大規模非同步新聞爬蟲：用asyncio實現非同步爬蟲

王平發表於2018-12-03

原文網址 : https://www.yuanrenxue.com/crawler/news-crawler-asyncio.html

“等了好久終於等到今天，夢裡好久終於把夢實現”，腦海裡不禁響起來劉德華這首歌。是啊，終於可以寫我最喜歡的非同步爬蟲了。前面那麼多章節，一步一步、循序漸進的講解，實在是“嘮叨”了不少，可是為了小猿們能由淺入深的學習爬蟲，老猿我又不得不說那麼多“嘮叨”，可把我給憋死了，今天就大書特書非同步爬蟲，說個痛快！

用asyncio實現一個非同步新聞爬蟲

關於非同步IO這個概念，可能有些小猿們不是非常明白，那就先來看看非同步IO是怎麼回事兒。
為了大家能夠更形象得理解這個概念，我們拿放羊來打個比方：

下載請求開始，就是放羊出去吃草；
下載任務完成，就是羊吃飽回羊圈。

同步放羊的過程就是這樣的：
羊倌兒小同要放100只羊，他就先放一隻羊出去吃草，等羊吃飽了回來在放第二隻羊，等第二隻羊吃飽了回來再放第三隻羊出去吃草……這樣放羊的羊倌兒實在是……

再看看非同步放羊的過程：
羊倌兒小異也要放100只羊，他觀察後發現，小同放羊的方法比較笨，他覺得草地一下能容下10只羊（頻寬）吃草，所以它就一次放出去10只羊等它們回來，然後他還可以給羊剪剪羊毛。有的羊吃得快回來的早，他就把羊關到羊圈接著就再放出去幾隻，儘量保證草地上都有10只羊在吃草。

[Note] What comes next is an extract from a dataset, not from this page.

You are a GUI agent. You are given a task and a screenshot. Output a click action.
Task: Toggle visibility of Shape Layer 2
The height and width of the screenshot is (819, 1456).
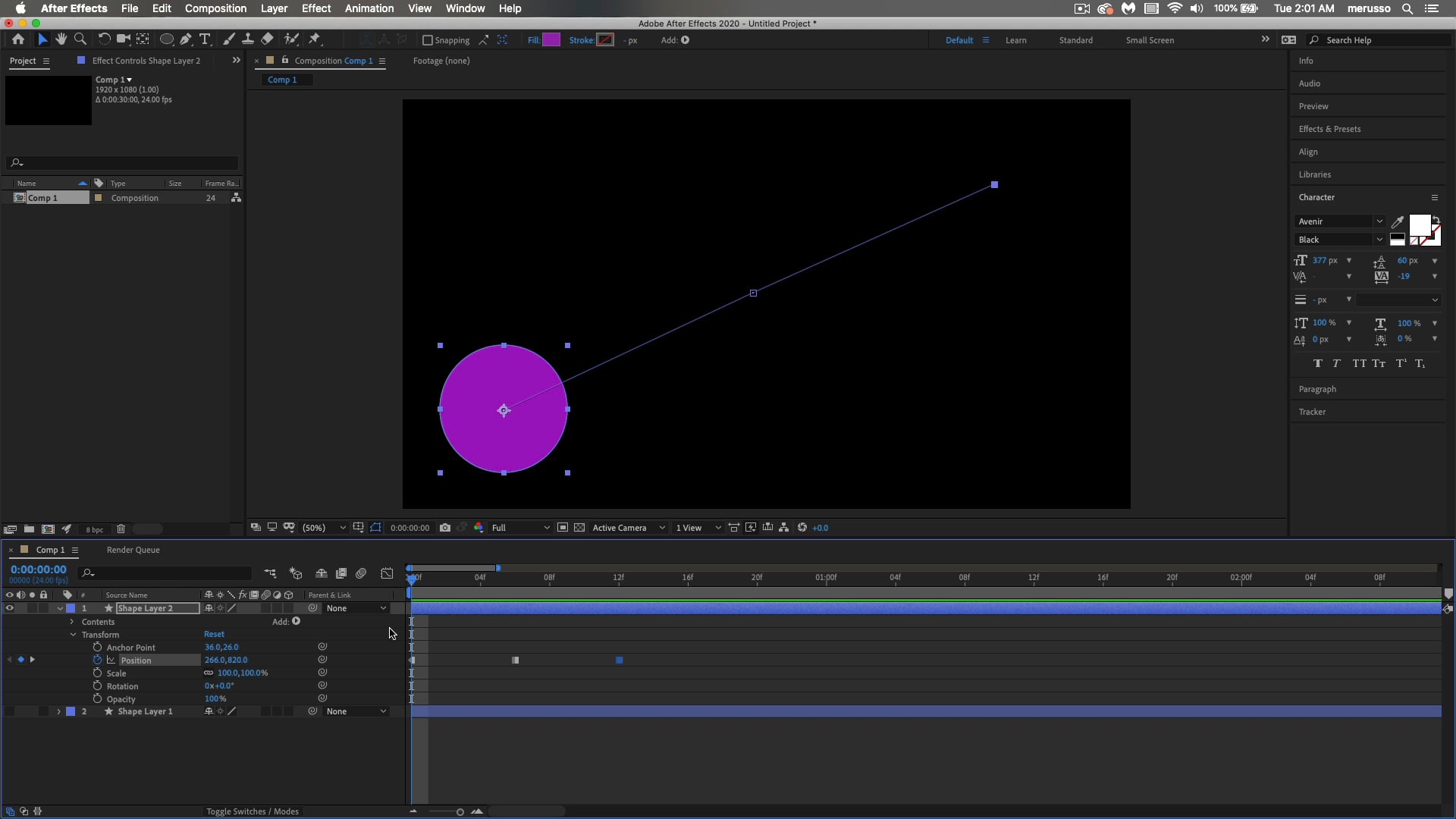pyautogui.click(x=9, y=608)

很明顯，非同步放羊的效率高多了。同樣的，網路世界裡也是非同步的效率高。

到了這裡，可能有小猿要問，為什麼不用多執行緒、多程式實現爬蟲呢？沒錯，多執行緒和多程式也可以提高前面那個同步爬蟲的抓取效率，但是非同步IO提高的更多，也更適合爬蟲這個場景。後面機會我們可以對比一下三者抓取的效率。

1. 非同步的downloader

還記得我們之前使用requests實現的那個downloader嗎？同步情況下，它很好用，但不適合非同步，所以我們要先改造它。幸運的是，已經有aiohttp模組來支援非同步http請求了，那麼我們就用aiohttp來實現非同步downloader。

async def fetch(session, url, headers=None, timeout=9):
    _headers = {
        'User-Agent': ('Mozilla/5.0 (compatible; MSIE 9.0; '
                       'Windows NT 6.1; Win64; x64; Trident/5.0)'),
    }
    if headers:
        _headers = headers
    try:
        async with session.get(url, headers=_headers, timeout=timeout) as response:
            status = response.status
            html = await response.read()
            encoding = response.get_encoding()
            if encoding == 'gb2312':
                encoding = 'gbk'
            html = html.decode(encoding, errors='ignore')
            redirected_url = str(response.url)
    except Exception as e:
        msg = 'Failed download: {} | exception: {}, {}'.format(url, str(type(e)), str(e))
        print(msg)
        html = ''
        status = 0
        redirected_url = url
    return status, html, redirected_url

這個非同步的downloader，我們稱之為fetch()，它有兩個必須引數：

seesion：這是一個aiohttp.ClientSession的物件，這個物件的初始化在crawler裡面完成，每次呼叫fetch()時，作為引數傳遞。
url：這是需要下載的網址。

實現中使用了非同步上下文管理器（async with），編碼的判斷我們還是用cchardet來實現。
有了非同步下載器，我們的非同步爬蟲就可以寫起來啦～

2. 非同步新聞爬蟲

跟同步爬蟲一樣，我們還是把整個爬蟲定義為一個類，它的主要成員有：

self.urlpool 網址池
self.loop 非同步的事件迴圈
self.seesion aiohttp.ClientSession的物件，用於非同步下載
self.db 基於aiomysql的非同步資料庫連線
self._workers 當前併發下載（放出去的羊）的數量

通過這幾個主要成員來達到非同步控制、非同步下載、非同步儲存（資料庫）的目的，其它成員作為輔助。爬蟲類的相關方法，參加下面的完整實現程式碼：

#!/usr/bin/env python3
# File: news-crawler-async.py
# Author: veelion

import traceback
import time
import asyncio
import aiohttp
import urllib.parse as urlparse
import farmhash
import lzma

import uvloop
asyncio.set_event_loop_policy(uvloop.EventLoopPolicy())

import sanicdb

from urlpool import UrlPool
import functions as fn
import config


class NewsCrawlerAsync:
    def __init__(self, name):
        self._workers = 0
        self._workers_max = 30
        self.logger = fn.init_file_logger(name+ '.log')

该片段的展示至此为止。